Namun, pelaksanaan ujicoba tersebut tidaklah semudah yang dibayangkan. Petugas DLH Kota
Blitar pun menemui beberapa hambatan di lapangan. Saat petugas DLH ingin melaksanakan
ujicoba penyedotan kepada rumah tangga, ternyata petugas DLH menerima penolakan. Hal tersebut
mungkin disebabkan karena pendataan yang telah dilakukan belum di verifikasi kesediaan rumah
tangga untuk dimasukan sebagai target layanan penyedotan L2T2.

Aksi/Inisiatif
Berdasarkan hasil evaluasi ujicoba layanan penyedotan L2T2, Kota Blitar melakukan langkah cepat
untuk bisa mulai melakukan perluasan ujicoba layanan.
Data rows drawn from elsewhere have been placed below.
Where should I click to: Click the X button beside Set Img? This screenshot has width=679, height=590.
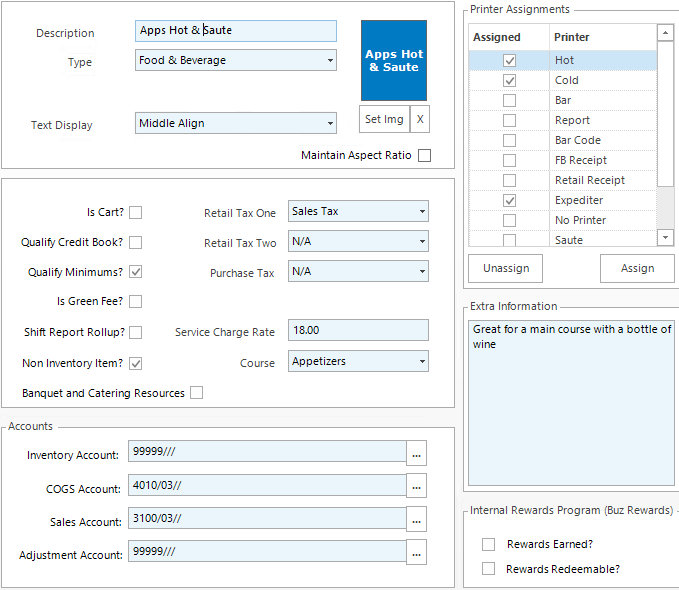[x=420, y=119]
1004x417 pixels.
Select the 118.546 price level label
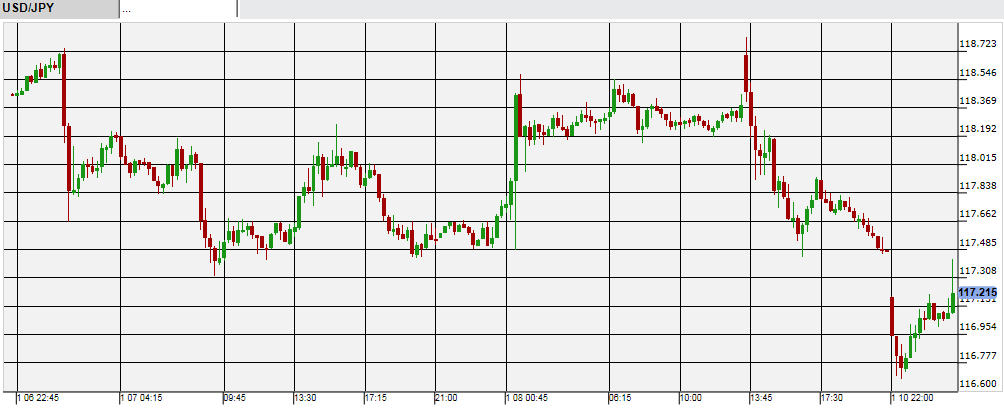[x=977, y=73]
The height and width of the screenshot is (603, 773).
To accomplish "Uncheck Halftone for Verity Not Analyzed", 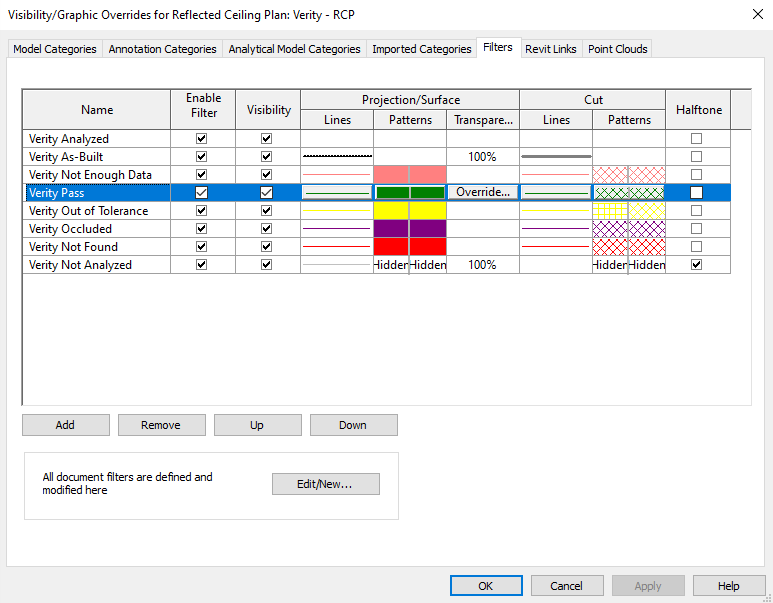I will point(696,265).
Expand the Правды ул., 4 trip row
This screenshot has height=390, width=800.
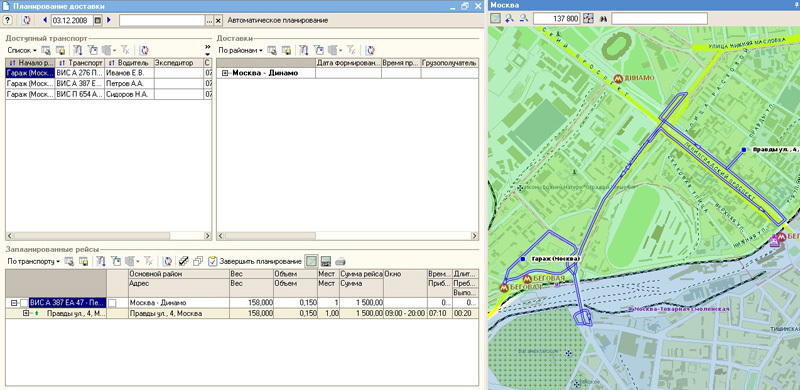26,313
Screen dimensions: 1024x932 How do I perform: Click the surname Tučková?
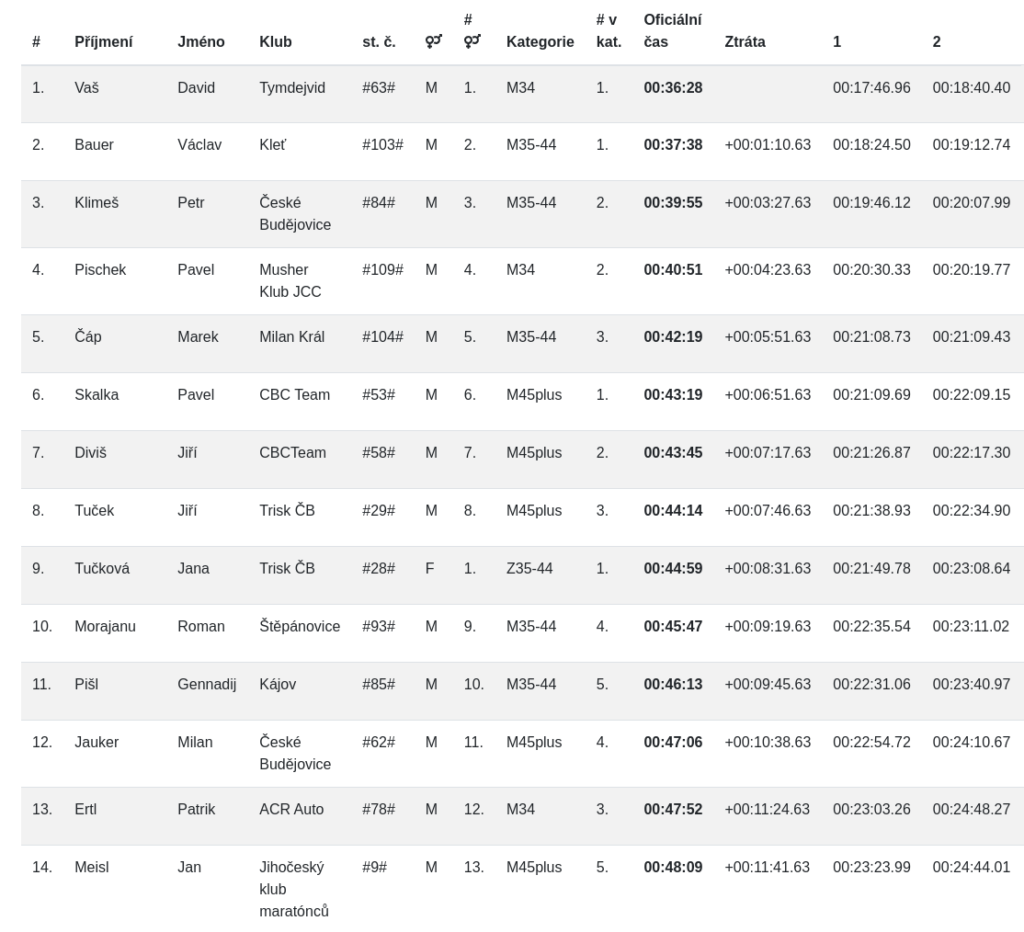click(x=101, y=568)
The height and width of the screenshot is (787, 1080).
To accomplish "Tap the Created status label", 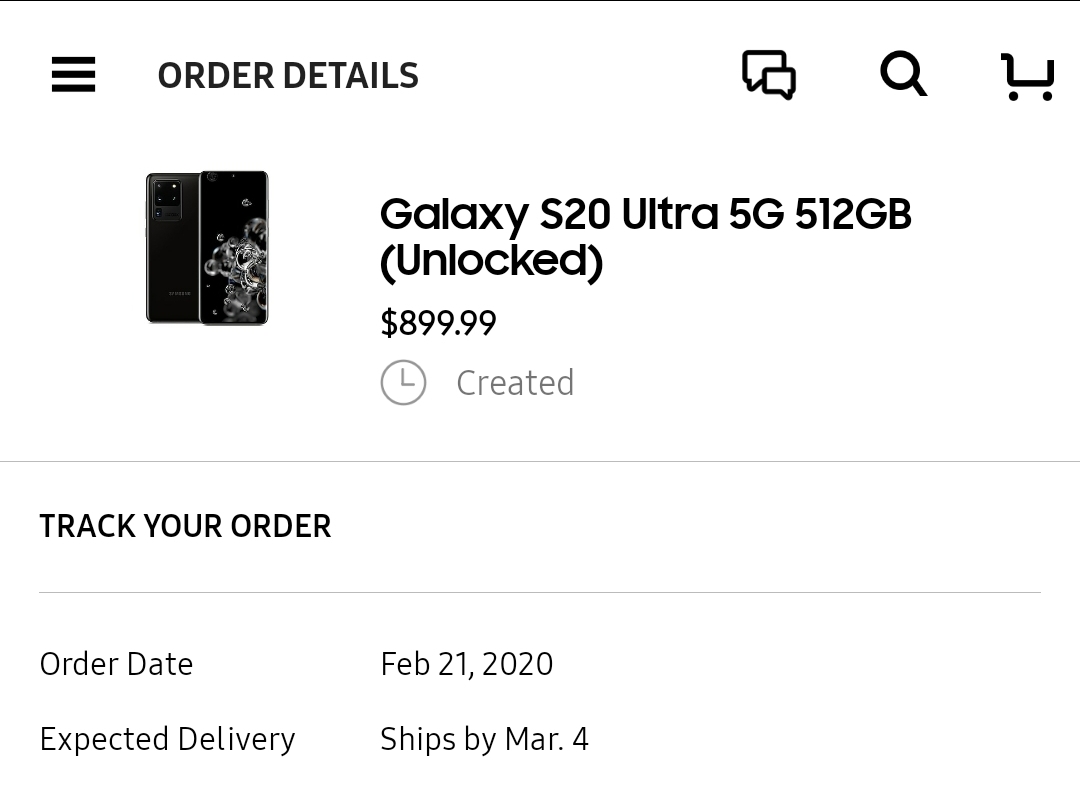I will pos(515,383).
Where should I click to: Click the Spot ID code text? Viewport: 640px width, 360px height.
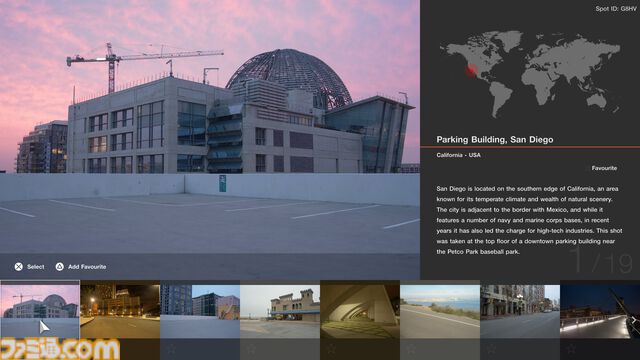click(x=616, y=9)
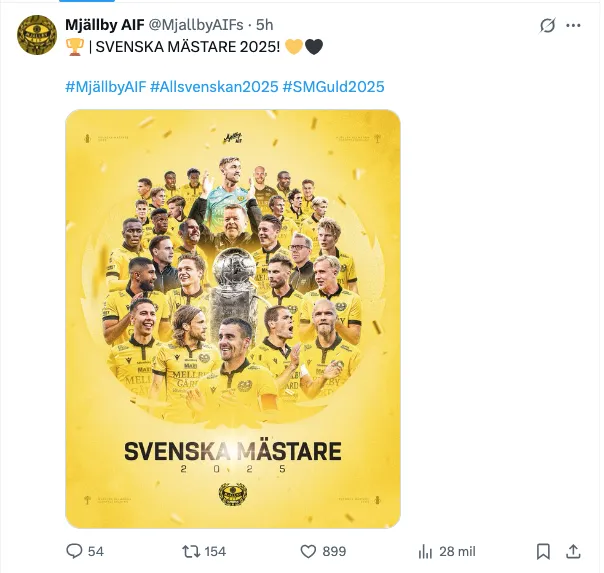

Langkah pertama yang telah dilakukan
adalah mulai melakukan verifikasi lapangan terhadap pendataan yang telah dilakukan sebelumnya.
Hal ini untuk memastikan kesediaan masyarakat untuk menerima layanan penyedotan L2T2.
Selanjutnya, kota Blitar sedang merancang pelaksanaan kegiatan sosialisasi kepada masyarakat
dibarengi dengan kegiatan launching aplikasi SIDOTI pada akhir bulan September. Kegiatan
Launching ini akan diresmikan oleh Walikota Blitar. Hal tersebut adalah wujud komitmen yang
tinggi dari Bapak Walikota terhadap isu sanitasi khususnya air limbah di kota Blitar. Dengan
dilaksanakan kegiatan ini diharapkan bisa mendapatkan respon yang positif dari masyarakat akan
pelaksanaan kegiatan layanan penyedotan L2T2.
Di samping itu, Kota Blitar juga sembari menguatkan dasar hukum/regulasi yang menguatkan
pelaksanaan kegiatan layanan L2T2. Perda terkait pengelolaan air limbah telah disusun mulai 2017,
Ranperda juga sudah ada. Namun sampai saat ini belum disahkan oleh legislatif.